Stated goal: Rewrite the material below as a numbered list, one line per item, leaving out the blank lines.
--- Supplied material ---
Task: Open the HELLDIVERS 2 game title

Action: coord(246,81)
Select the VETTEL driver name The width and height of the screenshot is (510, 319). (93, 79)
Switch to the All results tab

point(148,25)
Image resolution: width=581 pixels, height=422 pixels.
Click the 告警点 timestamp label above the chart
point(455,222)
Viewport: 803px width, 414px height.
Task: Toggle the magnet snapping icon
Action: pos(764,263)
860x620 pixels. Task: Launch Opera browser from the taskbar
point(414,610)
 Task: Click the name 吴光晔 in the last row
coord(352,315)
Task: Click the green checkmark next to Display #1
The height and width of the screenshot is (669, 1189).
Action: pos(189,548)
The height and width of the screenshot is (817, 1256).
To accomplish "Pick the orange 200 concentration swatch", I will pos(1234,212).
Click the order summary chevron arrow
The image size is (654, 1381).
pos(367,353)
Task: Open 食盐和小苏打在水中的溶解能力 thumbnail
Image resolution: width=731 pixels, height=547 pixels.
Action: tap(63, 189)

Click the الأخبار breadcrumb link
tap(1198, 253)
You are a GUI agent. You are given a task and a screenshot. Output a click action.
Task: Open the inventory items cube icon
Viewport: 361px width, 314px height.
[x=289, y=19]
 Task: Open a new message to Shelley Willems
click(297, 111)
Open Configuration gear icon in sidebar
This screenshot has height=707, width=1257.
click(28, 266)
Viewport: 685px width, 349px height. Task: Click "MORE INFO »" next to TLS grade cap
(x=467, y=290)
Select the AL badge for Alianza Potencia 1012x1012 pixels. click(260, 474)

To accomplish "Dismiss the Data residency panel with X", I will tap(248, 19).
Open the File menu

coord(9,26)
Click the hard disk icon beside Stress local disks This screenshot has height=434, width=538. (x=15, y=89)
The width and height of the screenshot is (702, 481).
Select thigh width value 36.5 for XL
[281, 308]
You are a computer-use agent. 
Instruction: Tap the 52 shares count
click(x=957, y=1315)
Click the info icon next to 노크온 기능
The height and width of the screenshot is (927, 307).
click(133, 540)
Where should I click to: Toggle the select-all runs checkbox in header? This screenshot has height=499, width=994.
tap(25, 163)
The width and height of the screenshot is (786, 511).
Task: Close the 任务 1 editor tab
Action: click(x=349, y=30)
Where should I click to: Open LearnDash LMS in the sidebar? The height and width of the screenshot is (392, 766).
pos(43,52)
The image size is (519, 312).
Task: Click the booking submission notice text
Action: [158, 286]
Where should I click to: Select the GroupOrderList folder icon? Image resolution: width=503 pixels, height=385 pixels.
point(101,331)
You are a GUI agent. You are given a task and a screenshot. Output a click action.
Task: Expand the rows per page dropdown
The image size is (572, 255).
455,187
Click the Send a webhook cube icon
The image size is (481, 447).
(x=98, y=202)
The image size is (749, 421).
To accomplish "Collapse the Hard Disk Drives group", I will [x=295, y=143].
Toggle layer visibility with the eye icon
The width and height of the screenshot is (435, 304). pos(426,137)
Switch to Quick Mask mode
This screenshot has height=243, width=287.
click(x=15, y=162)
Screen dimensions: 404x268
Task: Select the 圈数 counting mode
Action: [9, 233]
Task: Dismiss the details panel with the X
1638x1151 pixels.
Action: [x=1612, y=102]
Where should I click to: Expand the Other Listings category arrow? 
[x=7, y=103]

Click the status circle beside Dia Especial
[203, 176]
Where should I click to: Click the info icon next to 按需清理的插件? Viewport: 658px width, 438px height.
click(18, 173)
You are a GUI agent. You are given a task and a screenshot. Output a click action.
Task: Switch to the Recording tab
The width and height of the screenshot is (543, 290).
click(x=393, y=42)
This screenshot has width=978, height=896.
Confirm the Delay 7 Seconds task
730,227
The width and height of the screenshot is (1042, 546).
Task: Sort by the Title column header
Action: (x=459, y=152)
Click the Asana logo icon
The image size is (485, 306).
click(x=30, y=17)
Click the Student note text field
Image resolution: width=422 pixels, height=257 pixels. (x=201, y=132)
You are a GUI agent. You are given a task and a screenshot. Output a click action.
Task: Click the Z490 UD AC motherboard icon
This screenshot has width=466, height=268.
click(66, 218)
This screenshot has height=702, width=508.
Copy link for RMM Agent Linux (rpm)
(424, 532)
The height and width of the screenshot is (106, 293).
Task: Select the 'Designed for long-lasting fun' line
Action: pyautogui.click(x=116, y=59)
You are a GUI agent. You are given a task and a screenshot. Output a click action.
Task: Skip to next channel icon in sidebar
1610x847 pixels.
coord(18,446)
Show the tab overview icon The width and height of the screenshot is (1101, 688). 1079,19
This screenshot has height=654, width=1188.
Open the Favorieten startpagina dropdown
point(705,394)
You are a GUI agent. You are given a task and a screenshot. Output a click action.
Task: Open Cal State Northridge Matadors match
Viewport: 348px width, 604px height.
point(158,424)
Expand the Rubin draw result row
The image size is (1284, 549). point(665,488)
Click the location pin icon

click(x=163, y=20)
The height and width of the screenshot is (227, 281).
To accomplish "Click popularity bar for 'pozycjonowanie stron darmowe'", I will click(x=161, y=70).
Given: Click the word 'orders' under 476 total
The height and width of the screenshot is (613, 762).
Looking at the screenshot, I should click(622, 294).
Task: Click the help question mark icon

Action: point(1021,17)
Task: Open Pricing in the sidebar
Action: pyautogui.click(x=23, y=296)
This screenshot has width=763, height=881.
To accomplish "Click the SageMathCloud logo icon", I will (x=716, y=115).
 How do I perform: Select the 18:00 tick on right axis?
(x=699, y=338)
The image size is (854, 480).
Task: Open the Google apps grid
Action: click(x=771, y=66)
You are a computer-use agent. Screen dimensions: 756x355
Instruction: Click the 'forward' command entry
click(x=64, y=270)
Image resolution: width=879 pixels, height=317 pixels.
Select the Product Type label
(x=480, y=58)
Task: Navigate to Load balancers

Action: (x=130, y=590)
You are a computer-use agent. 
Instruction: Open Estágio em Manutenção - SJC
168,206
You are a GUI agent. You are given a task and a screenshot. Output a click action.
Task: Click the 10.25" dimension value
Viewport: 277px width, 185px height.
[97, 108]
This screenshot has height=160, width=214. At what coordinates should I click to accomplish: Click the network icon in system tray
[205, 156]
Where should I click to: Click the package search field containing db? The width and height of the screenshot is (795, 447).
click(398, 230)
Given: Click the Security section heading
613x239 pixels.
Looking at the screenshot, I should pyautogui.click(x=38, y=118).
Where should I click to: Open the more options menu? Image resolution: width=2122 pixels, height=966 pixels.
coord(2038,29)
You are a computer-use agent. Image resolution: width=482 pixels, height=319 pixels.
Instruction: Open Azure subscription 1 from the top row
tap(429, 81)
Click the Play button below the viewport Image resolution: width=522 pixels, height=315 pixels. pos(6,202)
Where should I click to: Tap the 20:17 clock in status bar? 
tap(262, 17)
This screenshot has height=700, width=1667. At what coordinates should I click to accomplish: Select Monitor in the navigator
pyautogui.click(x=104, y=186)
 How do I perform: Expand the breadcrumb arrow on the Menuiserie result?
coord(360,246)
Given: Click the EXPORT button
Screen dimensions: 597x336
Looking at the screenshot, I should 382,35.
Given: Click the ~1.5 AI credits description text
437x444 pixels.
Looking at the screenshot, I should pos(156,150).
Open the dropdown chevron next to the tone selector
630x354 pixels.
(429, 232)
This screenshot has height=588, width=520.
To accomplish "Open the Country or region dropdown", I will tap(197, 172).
---
Final answer:
1. Task: Open the HELLDIVERS 2 game title
2. Action: coord(246,81)
3. Select the VETTEL driver name The width and height of the screenshot is (510, 319). (93, 79)
4. Switch to the All results tab
5. point(148,25)
6. Image resolution: width=581 pixels, height=422 pixels.
7. Click the 告警点 timestamp label above the chart
8. point(455,222)
9. Viewport: 803px width, 414px height.
10. Task: Toggle the magnet snapping icon
11. Action: pos(764,263)
12. 860x620 pixels. Task: Launch Opera browser from the taskbar
13. point(414,610)
14.  Task: Click the name 吴光晔 in the last row
15. coord(352,315)
16. Task: Click the green checkmark next to Display #1
17. The height and width of the screenshot is (669, 1189).
18. Action: pos(189,548)
19. The height and width of the screenshot is (817, 1256).
20. To accomplish "Pick the orange 200 concentration swatch", I will pos(1234,212).
21. Click the order summary chevron arrow
22. The image size is (654, 1381).
23. pos(367,353)
24. Task: Open 食盐和小苏打在水中的溶解能力 thumbnail
25. Image resolution: width=731 pixels, height=547 pixels.
26. Action: tap(63, 189)
27. Click the الأخبار breadcrumb link
28. tap(1198, 253)
29. You are a GUI agent. You are given a task and a screenshot. Output a click action.
30. Task: Open the inventory items cube icon
31. Viewport: 361px width, 314px height.
32. [x=289, y=19]
33.  Task: Open a new message to Shelley Willems
34. click(297, 111)
35. Open Configuration gear icon in sidebar
36. This screenshot has height=707, width=1257.
37. click(28, 266)
38. Viewport: 685px width, 349px height. Task: Click "MORE INFO »" next to TLS grade cap
39. (x=467, y=290)
40. Select the AL badge for Alianza Potencia 1012x1012 pixels. click(260, 474)
41. To accomplish "Dismiss the Data residency panel with X", I will tap(248, 19).
42. Open the File menu
43. coord(9,26)
44. Click the hard disk icon beside Stress local disks This screenshot has height=434, width=538. (x=15, y=89)
45. The width and height of the screenshot is (702, 481).
46. Select thigh width value 36.5 for XL
47. [281, 308]
48. You are a computer-use agent. 
49. Instruction: Tap the 52 shares count
50. click(x=957, y=1315)
51. Click the info icon next to 노크온 기능
52. The height and width of the screenshot is (927, 307).
53. click(133, 540)
54. Where should I click to: Toggle the select-all runs checkbox in header? This screenshot has height=499, width=994.
55. tap(25, 163)
56. The width and height of the screenshot is (786, 511).
57. Task: Close the 任务 1 editor tab
58. Action: click(x=349, y=30)
59. Where should I click to: Open LearnDash LMS in the sidebar? The height and width of the screenshot is (392, 766).
60. pos(43,52)
61. The image size is (519, 312).
62. Task: Click the booking submission notice text
63. Action: [158, 286]
64. Where should I click to: Select the GroupOrderList folder icon? Image resolution: width=503 pixels, height=385 pixels.
65. point(101,331)
66. You are a GUI agent. You are given a task and a screenshot. Output a click action.
67. Task: Expand the rows per page dropdown
68. The image size is (572, 255).
69. 455,187
70. Click the Send a webhook cube icon
71. The image size is (481, 447).
72. (x=98, y=202)
73. The image size is (749, 421).
74. To accomplish "Collapse the Hard Disk Drives group", I will [x=295, y=143].
75. Toggle layer visibility with the eye icon
76. The width and height of the screenshot is (435, 304). pos(426,137)
77. Switch to Quick Mask mode
78. This screenshot has height=243, width=287.
79. click(x=15, y=162)
80. Screen dimensions: 404x268
81. Task: Select the 圈数 counting mode
82. Action: [9, 233]
83. Task: Dismiss the details panel with the X
84. 1638x1151 pixels.
85. Action: [x=1612, y=102]
86. Where should I click to: Expand the Other Listings category arrow? 
87. [x=7, y=103]
88. Click the status circle beside Dia Especial
89. [203, 176]
90. Where should I click to: Click the info icon next to 按需清理的插件? Viewport: 658px width, 438px height.
91. click(18, 173)
92. You are a GUI agent. You are given a task and a screenshot. Output a click action.
93. Task: Switch to the Recording tab
94. The width and height of the screenshot is (543, 290).
95. click(x=393, y=42)
96. This screenshot has width=978, height=896.
97. Confirm the Delay 7 Seconds task
98. 730,227
99. The width and height of the screenshot is (1042, 546).
100. Task: Sort by the Title column header
101. Action: (x=459, y=152)
102. Click the Asana logo icon
103. The image size is (485, 306).
104. click(x=30, y=17)
105. Click the Student note text field
106. Image resolution: width=422 pixels, height=257 pixels. (x=201, y=132)
107. You are a GUI agent. You are given a task and a screenshot. Output a click action.
108. Task: Click the Z490 UD AC motherboard icon
109. This screenshot has width=466, height=268.
110. click(66, 218)
111. This screenshot has height=702, width=508.
112. Copy link for RMM Agent Linux (rpm)
113. (424, 532)
114. The height and width of the screenshot is (106, 293).
115. Task: Select the 'Designed for long-lasting fun' line
116. Action: pyautogui.click(x=116, y=59)
117. You are a GUI agent. You are given a task and a screenshot. Output a click action.
118. Task: Skip to next channel icon in sidebar
119. 1610x847 pixels.
120. coord(18,446)
121. Show the tab overview icon The width and height of the screenshot is (1101, 688). 1079,19
122. This screenshot has height=654, width=1188.
123. Open the Favorieten startpagina dropdown
124. point(705,394)
125. You are a GUI agent. You are given a task and a screenshot. Output a click action.
126. Task: Open Cal State Northridge Matadors match
127. Viewport: 348px width, 604px height.
128. point(158,424)
129. Expand the Rubin draw result row
130. The image size is (1284, 549). point(665,488)
131. Click the location pin icon
132. click(x=163, y=20)
133. The height and width of the screenshot is (227, 281).
134. To accomplish "Click popularity bar for 'pozycjonowanie stron darmowe'", I will click(x=161, y=70).
135. Given: Click the word 'orders' under 476 total
136. The height and width of the screenshot is (613, 762).
137. Looking at the screenshot, I should click(622, 294).
138. Task: Click the help question mark icon
139. Action: point(1021,17)
140. Task: Open Pricing in the sidebar
141. Action: pyautogui.click(x=23, y=296)
142. This screenshot has width=763, height=881.
143. To accomplish "Click the SageMathCloud logo icon", I will (x=716, y=115).
144.  How do I perform: Select the 18:00 tick on right axis?
145. (x=699, y=338)
146. The image size is (854, 480).
147. Task: Open the Google apps grid
148. Action: click(x=771, y=66)
149. You are a computer-use agent. Screen dimensions: 756x355
150. Instruction: Click the 'forward' command entry
151. click(x=64, y=270)
152. Image resolution: width=879 pixels, height=317 pixels.
153. Select the Product Type label
154. (x=480, y=58)
155. Task: Navigate to Load balancers
156. Action: (x=130, y=590)
157. You are a computer-use agent. 
158. Instruction: Open Estágio em Manutenção - SJC
159. 168,206
160. You are a GUI agent. You are given a task and a screenshot. Output a click action.
161. Task: Click the 10.25" dimension value
162. Viewport: 277px width, 185px height.
163. [97, 108]
164. This screenshot has height=160, width=214. At what coordinates should I click to accomplish: Click the network icon in system tray
165. [205, 156]
166. Where should I click to: Click the package search field containing db? The width and height of the screenshot is (795, 447).
167. click(398, 230)
168. Given: Click the Security section heading
169. 613x239 pixels.
170. Looking at the screenshot, I should pyautogui.click(x=38, y=118).
171. Where should I click to: Open the more options menu? Image resolution: width=2122 pixels, height=966 pixels.
172. coord(2038,29)
173. You are a computer-use agent. Image resolution: width=482 pixels, height=319 pixels.
174. Instruction: Open Azure subscription 1 from the top row
175. tap(429, 81)
176. Click the Play button below the viewport Image resolution: width=522 pixels, height=315 pixels. pos(6,202)
177. Where should I click to: Tap the 20:17 clock in status bar? 
178. tap(262, 17)
179. This screenshot has height=700, width=1667. At what coordinates should I click to accomplish: Select Monitor in the navigator
180. pyautogui.click(x=104, y=186)
181.  How do I perform: Expand the breadcrumb arrow on the Menuiserie result?
182. coord(360,246)
183. Given: Click the EXPORT button
184. Screen dimensions: 597x336
185. Looking at the screenshot, I should 382,35.
186. Given: Click the ~1.5 AI credits description text
187. 437x444 pixels.
188. Looking at the screenshot, I should pos(156,150).
189. Open the dropdown chevron next to the tone selector
190. 630x354 pixels.
191. (429, 232)
192. This screenshot has height=588, width=520.
193. To accomplish "Open the Country or region dropdown", I will tap(197, 172).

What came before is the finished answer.